Each SIG has its own wiki page:
These wiki pages contain references to the calendars, meeting notes, YouTube playlists and working groups os the SIG.
Slack
Day to day communication happens on Slack, community members discuss technical topics and other project related issues there. Both TSC and all the SIGs have their separate channels but there are topic specific channels. To get the list of available channels you can get to the list of all channels by clicking Channels -> Manage -> Browse channels.
Invite link to Slack is here.
GitHub repos
Mailing lists
Governance
CoC
License
CLA
How to contribute
We welcome all contributions, suggestions, and feedback, so please do not hesitate to reach out!
Report issues
Issues to Nephio help improve the project in multiple ways including the following:
- Report potential bugs
- Request a feature
Fix or Improve Documentation
The Nephio docs website, like the main Nephio codebase, is stored in its own git repo.

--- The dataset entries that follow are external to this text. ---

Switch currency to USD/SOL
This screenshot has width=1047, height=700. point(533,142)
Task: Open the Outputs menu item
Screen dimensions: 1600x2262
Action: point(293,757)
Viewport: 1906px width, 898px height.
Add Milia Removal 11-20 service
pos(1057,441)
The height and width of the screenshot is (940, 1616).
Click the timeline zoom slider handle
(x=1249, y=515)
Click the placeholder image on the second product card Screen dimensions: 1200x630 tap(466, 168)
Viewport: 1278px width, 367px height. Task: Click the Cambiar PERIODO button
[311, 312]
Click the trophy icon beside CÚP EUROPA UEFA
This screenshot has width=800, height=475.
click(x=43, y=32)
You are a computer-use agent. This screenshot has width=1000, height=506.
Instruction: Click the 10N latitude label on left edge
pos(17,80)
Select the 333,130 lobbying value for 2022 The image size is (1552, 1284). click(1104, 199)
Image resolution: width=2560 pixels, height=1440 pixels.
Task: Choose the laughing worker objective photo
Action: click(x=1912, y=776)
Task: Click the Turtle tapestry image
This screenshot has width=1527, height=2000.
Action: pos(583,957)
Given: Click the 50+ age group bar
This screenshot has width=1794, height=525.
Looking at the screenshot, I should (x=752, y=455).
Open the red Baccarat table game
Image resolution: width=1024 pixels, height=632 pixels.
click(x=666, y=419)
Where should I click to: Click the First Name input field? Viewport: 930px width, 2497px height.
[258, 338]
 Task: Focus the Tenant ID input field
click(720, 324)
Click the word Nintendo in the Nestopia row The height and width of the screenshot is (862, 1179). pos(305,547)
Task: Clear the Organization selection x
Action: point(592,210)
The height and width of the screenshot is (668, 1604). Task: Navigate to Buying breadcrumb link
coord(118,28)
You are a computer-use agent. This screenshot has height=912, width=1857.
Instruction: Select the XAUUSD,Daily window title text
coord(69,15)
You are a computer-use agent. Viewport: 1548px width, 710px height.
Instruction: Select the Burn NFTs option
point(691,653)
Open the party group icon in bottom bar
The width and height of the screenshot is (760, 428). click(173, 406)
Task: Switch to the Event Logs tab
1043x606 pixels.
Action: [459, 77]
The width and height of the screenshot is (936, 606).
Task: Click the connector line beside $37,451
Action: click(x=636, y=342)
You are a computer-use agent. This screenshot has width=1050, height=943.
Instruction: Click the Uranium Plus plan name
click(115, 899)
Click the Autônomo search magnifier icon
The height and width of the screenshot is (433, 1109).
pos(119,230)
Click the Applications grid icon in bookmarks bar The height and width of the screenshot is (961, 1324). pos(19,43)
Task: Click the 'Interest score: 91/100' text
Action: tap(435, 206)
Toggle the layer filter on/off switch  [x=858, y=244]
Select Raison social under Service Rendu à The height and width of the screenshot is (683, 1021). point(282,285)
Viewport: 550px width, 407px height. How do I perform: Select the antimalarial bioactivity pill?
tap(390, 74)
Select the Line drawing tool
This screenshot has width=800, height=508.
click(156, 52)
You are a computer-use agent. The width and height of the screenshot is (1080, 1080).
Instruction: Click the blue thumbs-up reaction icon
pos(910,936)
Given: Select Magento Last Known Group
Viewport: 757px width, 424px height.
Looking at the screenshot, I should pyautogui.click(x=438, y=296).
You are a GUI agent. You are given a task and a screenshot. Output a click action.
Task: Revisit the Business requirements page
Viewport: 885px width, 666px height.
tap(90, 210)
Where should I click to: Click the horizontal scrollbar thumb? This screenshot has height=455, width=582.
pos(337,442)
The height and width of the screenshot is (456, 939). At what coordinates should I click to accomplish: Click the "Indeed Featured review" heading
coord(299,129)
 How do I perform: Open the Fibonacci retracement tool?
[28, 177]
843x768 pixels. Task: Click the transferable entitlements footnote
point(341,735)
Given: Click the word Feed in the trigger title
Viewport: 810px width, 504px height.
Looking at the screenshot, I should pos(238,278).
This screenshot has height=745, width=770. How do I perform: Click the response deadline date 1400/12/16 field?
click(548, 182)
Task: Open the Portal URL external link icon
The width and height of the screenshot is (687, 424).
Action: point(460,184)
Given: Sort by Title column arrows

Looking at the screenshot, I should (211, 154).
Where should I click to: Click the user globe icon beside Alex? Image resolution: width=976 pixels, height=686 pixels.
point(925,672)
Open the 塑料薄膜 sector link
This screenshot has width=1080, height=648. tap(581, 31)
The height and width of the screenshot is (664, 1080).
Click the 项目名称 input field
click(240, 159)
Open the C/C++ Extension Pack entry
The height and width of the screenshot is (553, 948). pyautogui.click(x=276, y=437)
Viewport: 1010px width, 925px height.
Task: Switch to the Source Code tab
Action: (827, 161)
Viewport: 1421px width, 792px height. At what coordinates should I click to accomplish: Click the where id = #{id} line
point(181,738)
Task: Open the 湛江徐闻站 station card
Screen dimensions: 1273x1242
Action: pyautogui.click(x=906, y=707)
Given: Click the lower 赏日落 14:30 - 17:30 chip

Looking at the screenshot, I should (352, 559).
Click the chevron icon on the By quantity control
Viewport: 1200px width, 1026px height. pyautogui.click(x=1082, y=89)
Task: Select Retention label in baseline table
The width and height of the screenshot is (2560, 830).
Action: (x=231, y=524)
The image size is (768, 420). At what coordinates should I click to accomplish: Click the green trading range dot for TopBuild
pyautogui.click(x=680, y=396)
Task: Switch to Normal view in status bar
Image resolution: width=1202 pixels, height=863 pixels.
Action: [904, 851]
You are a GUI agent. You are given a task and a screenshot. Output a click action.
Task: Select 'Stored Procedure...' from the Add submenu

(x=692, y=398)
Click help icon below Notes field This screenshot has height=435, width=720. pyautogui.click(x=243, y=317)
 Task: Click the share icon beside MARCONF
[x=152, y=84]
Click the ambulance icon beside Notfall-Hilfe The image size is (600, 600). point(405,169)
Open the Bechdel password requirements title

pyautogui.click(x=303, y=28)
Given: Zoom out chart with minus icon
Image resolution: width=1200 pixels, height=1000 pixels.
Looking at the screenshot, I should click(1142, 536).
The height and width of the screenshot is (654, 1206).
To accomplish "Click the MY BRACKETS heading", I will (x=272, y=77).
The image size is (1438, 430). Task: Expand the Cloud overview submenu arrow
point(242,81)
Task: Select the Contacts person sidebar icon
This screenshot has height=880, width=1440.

To get started with contributions to the documentation, follow the guide on that repository.
Submit Pull Requests
Pull requests (PRs) allow you to contribute back the changes you’ve made on your side enabling others in the community to benefit from your hard work. They are the main source by which all changes are made to this project and are a standard piece of GitHub operational flows.
New contributors may easily view all open issues labeled as good first issues allowing you to get started in an approachable manner.
In the process of submitting your PRs, please read and abide by the template provided to ensure the maintainers are able to understand your changes and quickly come up to speed. There are some important pieces that are required outside the code itself. Some of these are up to you, others are up to the maintainers.
- Provide Proof Manifests allowing the maintainers and other contributors to verify your changes without requiring they understand the nuances of all your code.
- For new or changed functionality, this typically requires documentation and so raise a corresponding issue (or, better yet, raise a separate PR) on the documentation repository.
- Indicate which release this PR is triaged for (maintainers). This step is important especially for the documentation maintainers in order to understand when and where the necessary changes should be made.
How to Create a PR
Head over to the project repository on GitHub and click the “Fork” button. With the forked copy, you can try new ideas and implement changes to the project.
- Clone the repository to your device:
Get the link of your forked repository, paste it in your device terminal and clone it using the command.
git clone https://hostname/YOUR-USERNAME/YOUR-REPOSITORY
- Create a branch:
Create a new brach and navigate to the branch using this command.
git checkout -b <new-branch>
Great, it’s time to start hacking! You can now go ahead to make all the changes you want.
- Stage, Commit, and Push changes:
Now that we have implemented the required changes, use the command below to stage the changes and commit them.
git add .
git commit -s -m "Commit message"
The -s signifies that you have signed off the commit.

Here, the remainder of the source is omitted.